_OBJECTIVE_: Copy the records again, starting at the line that contains "You are a computer-use agent. This" and stopping after the line that contains "coord(126,173)", and give only those lines. Leave the requests unchanged, but rescale every coordinate in the answers by 1.2, rounding to whole numbers with halves rounded up.

_DATASET CONTENT_:
──────────
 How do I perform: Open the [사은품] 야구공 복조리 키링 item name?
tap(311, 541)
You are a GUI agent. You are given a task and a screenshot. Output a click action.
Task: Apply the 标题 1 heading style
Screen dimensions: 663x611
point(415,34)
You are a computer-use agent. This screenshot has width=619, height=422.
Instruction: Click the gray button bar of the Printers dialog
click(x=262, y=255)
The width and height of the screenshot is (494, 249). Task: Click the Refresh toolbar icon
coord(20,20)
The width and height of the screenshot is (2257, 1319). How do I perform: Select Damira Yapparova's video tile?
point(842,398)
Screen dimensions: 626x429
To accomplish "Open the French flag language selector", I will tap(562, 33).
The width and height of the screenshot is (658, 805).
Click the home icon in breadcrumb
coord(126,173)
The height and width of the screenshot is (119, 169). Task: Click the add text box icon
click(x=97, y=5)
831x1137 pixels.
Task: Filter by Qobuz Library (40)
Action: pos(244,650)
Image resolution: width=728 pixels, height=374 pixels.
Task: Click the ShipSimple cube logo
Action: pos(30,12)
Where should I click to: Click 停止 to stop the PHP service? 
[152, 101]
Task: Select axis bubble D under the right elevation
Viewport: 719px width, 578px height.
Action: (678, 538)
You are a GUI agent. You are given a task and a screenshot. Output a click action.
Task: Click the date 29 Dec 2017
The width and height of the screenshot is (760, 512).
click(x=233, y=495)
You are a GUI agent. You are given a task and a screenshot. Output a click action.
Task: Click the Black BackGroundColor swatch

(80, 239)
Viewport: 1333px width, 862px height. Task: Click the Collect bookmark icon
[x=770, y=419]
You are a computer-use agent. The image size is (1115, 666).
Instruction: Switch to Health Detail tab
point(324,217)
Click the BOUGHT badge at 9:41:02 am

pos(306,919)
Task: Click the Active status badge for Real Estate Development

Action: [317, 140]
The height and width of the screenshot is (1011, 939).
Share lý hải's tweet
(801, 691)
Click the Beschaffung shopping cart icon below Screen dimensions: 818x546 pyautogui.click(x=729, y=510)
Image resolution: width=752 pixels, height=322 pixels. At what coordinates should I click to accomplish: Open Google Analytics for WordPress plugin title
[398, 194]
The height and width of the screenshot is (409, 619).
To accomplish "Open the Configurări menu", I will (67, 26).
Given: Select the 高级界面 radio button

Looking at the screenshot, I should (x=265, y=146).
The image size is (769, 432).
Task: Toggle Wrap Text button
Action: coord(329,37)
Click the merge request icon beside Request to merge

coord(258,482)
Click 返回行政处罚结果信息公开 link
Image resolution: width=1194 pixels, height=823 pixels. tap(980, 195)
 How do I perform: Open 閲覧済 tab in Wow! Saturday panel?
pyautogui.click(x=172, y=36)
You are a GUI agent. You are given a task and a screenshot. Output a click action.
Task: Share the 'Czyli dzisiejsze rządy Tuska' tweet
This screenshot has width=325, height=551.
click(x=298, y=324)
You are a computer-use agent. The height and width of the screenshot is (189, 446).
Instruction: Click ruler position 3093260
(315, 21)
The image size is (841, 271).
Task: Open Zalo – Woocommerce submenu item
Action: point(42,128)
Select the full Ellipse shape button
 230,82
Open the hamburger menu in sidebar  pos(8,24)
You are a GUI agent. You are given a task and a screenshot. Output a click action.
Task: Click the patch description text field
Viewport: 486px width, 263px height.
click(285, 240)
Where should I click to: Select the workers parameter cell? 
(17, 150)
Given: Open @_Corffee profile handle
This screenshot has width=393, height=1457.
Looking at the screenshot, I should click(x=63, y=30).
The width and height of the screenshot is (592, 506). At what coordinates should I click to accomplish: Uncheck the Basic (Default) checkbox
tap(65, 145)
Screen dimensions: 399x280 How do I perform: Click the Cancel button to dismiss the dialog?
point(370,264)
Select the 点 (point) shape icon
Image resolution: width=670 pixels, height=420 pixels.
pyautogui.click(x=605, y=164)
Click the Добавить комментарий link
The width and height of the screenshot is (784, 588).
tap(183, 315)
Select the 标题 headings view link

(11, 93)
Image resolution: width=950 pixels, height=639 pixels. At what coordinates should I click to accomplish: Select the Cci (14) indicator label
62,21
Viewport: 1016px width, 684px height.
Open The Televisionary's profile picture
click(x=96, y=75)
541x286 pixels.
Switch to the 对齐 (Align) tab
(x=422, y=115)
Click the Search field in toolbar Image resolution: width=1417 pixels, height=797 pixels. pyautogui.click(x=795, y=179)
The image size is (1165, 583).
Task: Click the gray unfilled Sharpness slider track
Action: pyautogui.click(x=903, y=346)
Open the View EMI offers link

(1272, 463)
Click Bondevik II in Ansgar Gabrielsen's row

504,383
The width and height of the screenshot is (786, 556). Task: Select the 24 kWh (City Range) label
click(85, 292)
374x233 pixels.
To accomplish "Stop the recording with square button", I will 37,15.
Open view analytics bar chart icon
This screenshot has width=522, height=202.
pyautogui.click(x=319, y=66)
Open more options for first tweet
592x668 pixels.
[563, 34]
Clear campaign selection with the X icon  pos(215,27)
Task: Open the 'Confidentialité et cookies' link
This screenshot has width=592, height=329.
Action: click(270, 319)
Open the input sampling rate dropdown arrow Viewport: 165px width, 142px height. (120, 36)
──────────
_WRITTEN RESPONSE_:
You are a computer-use agent. This screenshot has width=619, height=422.
Instruction: Click the gray button bar of the Printers dialog
click(x=314, y=306)
The width and height of the screenshot is (494, 249). Task: Click the Refresh toolbar icon
coord(24,24)
The width and height of the screenshot is (2257, 1319). How do I perform: Select Damira Yapparova's video tile?
point(1010,478)
Screen dimensions: 626x429
To accomplish "Open the French flag language selector", I will tap(674, 40).
The width and height of the screenshot is (658, 805).
Click the home icon in breadcrumb
coord(151,208)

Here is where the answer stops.